<446> Je vous envoie une élégie que j'ai faite dans le tumulte de nos camps, adressée à ma sœur de Baireuth.a

14. A LA MÊME.

Erfurt, 27 septembre 1757.



Ma chère sœur,

Nos affaires en sont encore sur le pied que je vous l'ai écrit dernièrement. Je fais comme ces gens accablés de mouches, qui les chassent de leur visage; mais quand l'une s'envole de la joue, une autre vient se mettre sur le nez, et à peine s'en est-on défait, qu'une nouvelle volée se place sur le front, sur les yeux, et partout. Enfin cet ouvrage durera, je crois, jusqu'à ce que le grand froid engourdisse cet essaim insupportable. Souvent je voudrais m'enivrer pour noyer le chagrin; mais comme je ne saurais boire, rien ne me dissipe que de faire des vers, et tant que la distraction dure, je ne sens pas mes malheurs. Cela m'a renouvelé le goût pour la poésie, et quelque mauvais que soient mes vers, ils me rendent, dans ma triste situation, le plus grand service. J'en ai fait pour vous, ma chère sœur, et je vous les envoie, pour que vous voyiez que la tristesse même ne m'empêche pas d'avoir l'esprit rempli de votre souvenir.

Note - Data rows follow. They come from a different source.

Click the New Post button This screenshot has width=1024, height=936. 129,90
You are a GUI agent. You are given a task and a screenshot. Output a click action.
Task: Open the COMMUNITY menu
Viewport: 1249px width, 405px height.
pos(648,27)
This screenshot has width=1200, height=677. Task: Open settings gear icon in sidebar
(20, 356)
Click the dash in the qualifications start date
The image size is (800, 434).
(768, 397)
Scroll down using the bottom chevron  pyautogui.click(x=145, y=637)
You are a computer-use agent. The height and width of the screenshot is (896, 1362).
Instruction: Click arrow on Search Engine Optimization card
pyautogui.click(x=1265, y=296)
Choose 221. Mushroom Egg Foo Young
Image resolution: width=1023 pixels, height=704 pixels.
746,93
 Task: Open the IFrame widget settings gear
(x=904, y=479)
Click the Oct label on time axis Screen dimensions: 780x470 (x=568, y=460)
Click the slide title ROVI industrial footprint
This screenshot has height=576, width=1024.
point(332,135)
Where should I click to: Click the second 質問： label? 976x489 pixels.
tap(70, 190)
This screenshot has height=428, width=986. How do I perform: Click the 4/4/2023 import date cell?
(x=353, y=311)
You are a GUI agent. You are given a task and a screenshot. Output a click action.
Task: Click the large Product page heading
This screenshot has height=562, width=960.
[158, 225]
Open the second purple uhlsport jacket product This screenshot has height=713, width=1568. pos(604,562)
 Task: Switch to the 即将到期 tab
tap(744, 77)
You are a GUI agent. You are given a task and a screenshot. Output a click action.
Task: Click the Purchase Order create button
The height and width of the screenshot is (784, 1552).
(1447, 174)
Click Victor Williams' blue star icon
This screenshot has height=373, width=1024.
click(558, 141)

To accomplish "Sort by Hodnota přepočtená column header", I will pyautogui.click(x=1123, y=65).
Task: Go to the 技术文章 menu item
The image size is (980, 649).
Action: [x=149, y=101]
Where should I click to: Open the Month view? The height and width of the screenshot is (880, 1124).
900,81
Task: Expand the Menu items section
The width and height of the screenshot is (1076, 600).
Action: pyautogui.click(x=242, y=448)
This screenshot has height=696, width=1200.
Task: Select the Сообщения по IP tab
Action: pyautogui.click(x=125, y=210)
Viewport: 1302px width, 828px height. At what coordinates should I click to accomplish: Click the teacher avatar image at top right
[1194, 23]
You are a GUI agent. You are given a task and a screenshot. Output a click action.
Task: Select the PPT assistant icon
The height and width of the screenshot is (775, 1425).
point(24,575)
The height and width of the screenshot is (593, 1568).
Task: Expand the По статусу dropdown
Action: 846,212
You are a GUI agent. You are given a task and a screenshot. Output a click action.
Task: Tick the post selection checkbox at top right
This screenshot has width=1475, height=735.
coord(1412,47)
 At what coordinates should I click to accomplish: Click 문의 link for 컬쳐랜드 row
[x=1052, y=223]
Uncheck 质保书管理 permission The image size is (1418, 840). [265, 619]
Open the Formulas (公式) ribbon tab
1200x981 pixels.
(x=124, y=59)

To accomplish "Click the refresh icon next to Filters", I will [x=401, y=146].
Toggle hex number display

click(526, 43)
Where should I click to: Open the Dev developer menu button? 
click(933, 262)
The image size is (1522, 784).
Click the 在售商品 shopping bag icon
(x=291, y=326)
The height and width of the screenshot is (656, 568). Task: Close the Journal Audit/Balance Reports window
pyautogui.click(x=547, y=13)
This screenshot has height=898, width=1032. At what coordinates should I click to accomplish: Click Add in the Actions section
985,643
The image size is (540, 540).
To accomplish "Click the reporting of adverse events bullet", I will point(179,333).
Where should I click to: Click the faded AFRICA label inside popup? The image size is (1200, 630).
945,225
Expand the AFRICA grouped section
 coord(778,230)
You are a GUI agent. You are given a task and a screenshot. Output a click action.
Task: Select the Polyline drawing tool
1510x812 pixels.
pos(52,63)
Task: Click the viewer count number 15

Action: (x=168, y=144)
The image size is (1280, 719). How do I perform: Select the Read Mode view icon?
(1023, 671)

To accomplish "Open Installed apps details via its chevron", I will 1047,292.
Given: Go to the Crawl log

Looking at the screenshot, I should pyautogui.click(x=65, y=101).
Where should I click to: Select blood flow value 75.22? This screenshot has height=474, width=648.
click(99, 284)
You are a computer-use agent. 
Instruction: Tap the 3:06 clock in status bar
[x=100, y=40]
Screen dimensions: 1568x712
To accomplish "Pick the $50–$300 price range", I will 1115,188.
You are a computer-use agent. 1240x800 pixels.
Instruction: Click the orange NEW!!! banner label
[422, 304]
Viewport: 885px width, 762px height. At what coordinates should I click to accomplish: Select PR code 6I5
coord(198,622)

Vous souffrez donc aussi de nos cruelles guerres,
Et le Français fougueux, insolent et pillard,


a Frédéric parle de son Épître à ma sœur de Baireuth, qui commence ainsi :
     

O doux et cher espoir du reste de mes jours!

et qui se trouve t. XII, p. 40-47. Une copie de cette Épître était jointe à celle de la lettre ci-dessus, que nous devons aux Archives de Darmstadt.